▶ [Passage]:
* START *
Fig. 3. Swin Transformer model architecture used for the gas permeability
prediction on slices
To
reduce the impact of the limited data volume, the network was trained with
weights pre-trained on ImageNet-1k. During data preparation all 16-bit μCT
images were intensity-normalized, masked along the cylindrical outline, and
then resized to 224 × 224 pixels using area interpolation. Additional
data augmentation was applied by randomly rotating the images by 0°, 90°, 180°
and 270°, which improved the model’s generalization ability.
Two
separate Swin Transformer models were trained. The first used a data set in
which permeability values were aggregated with the harmonic mean, while the
second used a data set based on the bottleneck model. In each case the data set
contained 52,327 images of carbonate samples (71 cores × 737 slices).
Each image was assigned a training label equal to the normalized 3D
permeability value.
Because
the 3D permeability values span several orders of magnitude, the training set
had a highly skewed distribution. To stabilize learning and handle both small
and large values correctly, the models were trained on the logarithms of
permeability. The regression target was therefore the log permeability; at
inference the predictions were transformed back to physical units by
exponentiation.
Each
data set was split 80 % / 20 % into training and validation subsets. Training
used the AdamW optimizer with an initial learning rate of 1 ×
10⁻⁴, a batch size of 16, and ran for 20 epochs. The loss function
was the mean squared error (MSE) between the predicted and true log
permeability. The mean absolute error (MAE) and coefficient of determination
(R²) were also monitored on the validation set.
The
network followed the standard hierarchical Swin Transformer design with
progressive resolution reduction and feature-dimension expansion at each stage.
After all layers, the output features were passed through global average
pooling and a fully connected regression head that outputs a single scalar
value. ReLU activations and a Dropout layer were used to improve
generalization.
Training was carried out in PyTorch 1.13.1 on an NVIDIA Quadro P5000 GPU with CUDA 11.7
under Windows 10, using Python 3.8.
To solve the task of predicting normalized 3D permeability values from
microtomographic images, two separate Swin Transformer models were trained: one
on a dataset formed using harmonic mean aggregation of permeability, and the
other on a dataset based on the bottleneck model (Fig.4). Both models were
trained for 20 epochs on a dataset of 52,327 images (41,861 for training and
10,466 for validation).
* END *
▶ [Aim]: Return, word for word, the stretch of the permeability passage from "After all layers, the" through "10,466 for validation).".

▶ [Entries shown]:
* START *
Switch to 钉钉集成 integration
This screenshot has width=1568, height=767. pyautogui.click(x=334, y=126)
* END *
* START *
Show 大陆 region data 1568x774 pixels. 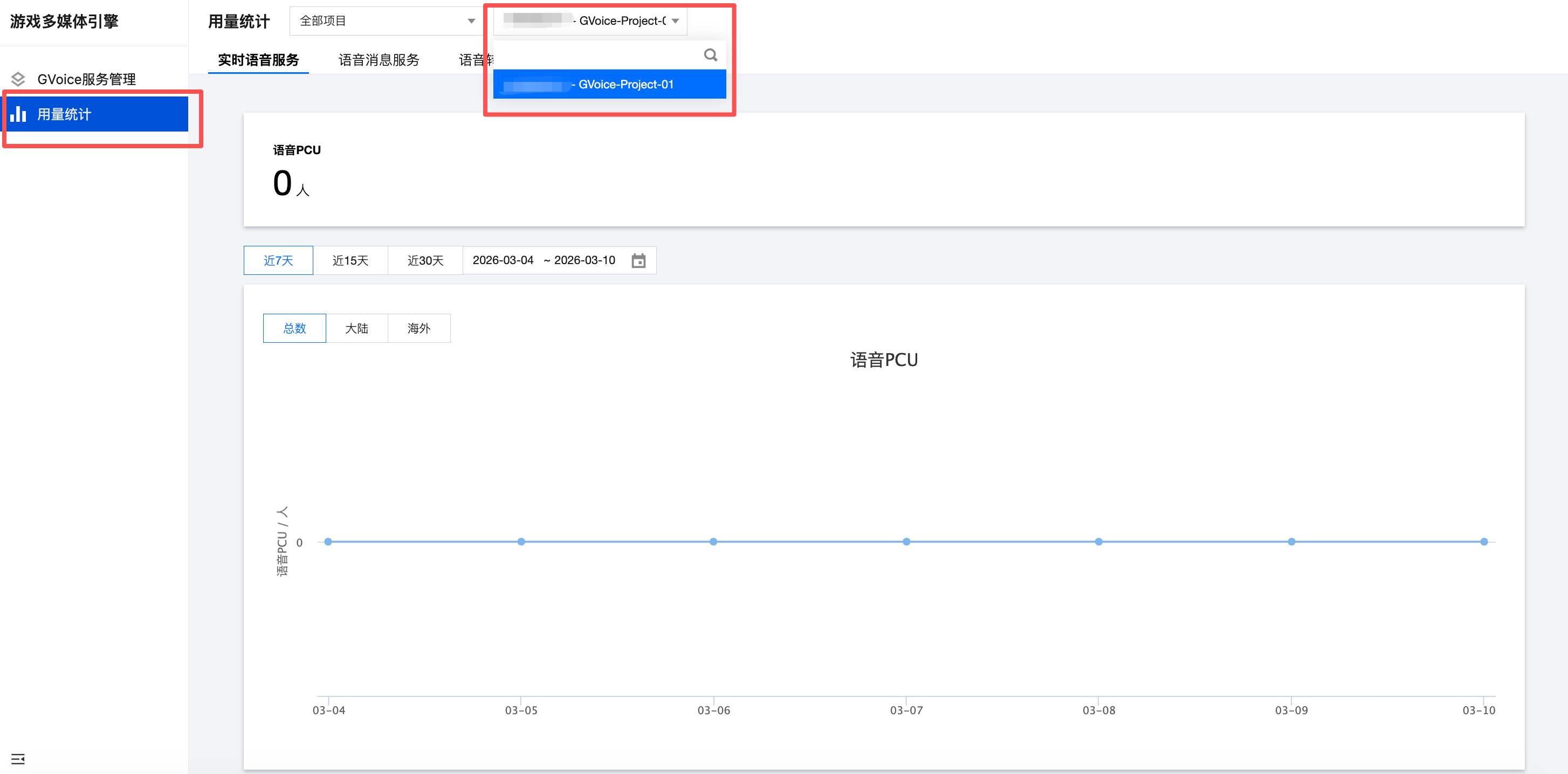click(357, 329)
* END *
▶ [Written answer]:
After all layers, the output features were passed through global average
pooling and a fully connected regression head that outputs a single scalar
value. ReLU activations and a Dropout layer were used to improve
generalization.
Training was carried out in PyTorch 1.13.1 on an NVIDIA Quadro P5000 GPU with CUDA 11.7
under Windows 10, using Python 3.8.
To solve the task of predicting normalized 3D permeability values from
microtomographic images, two separate Swin Transformer models were trained: one
on a dataset formed using harmonic mean aggregation of permeability, and the
other on a dataset based on the bottleneck model (Fig.4). Both models were
trained for 20 epochs on a dataset of 52,327 images (41,861 for training and
10,466 for validation).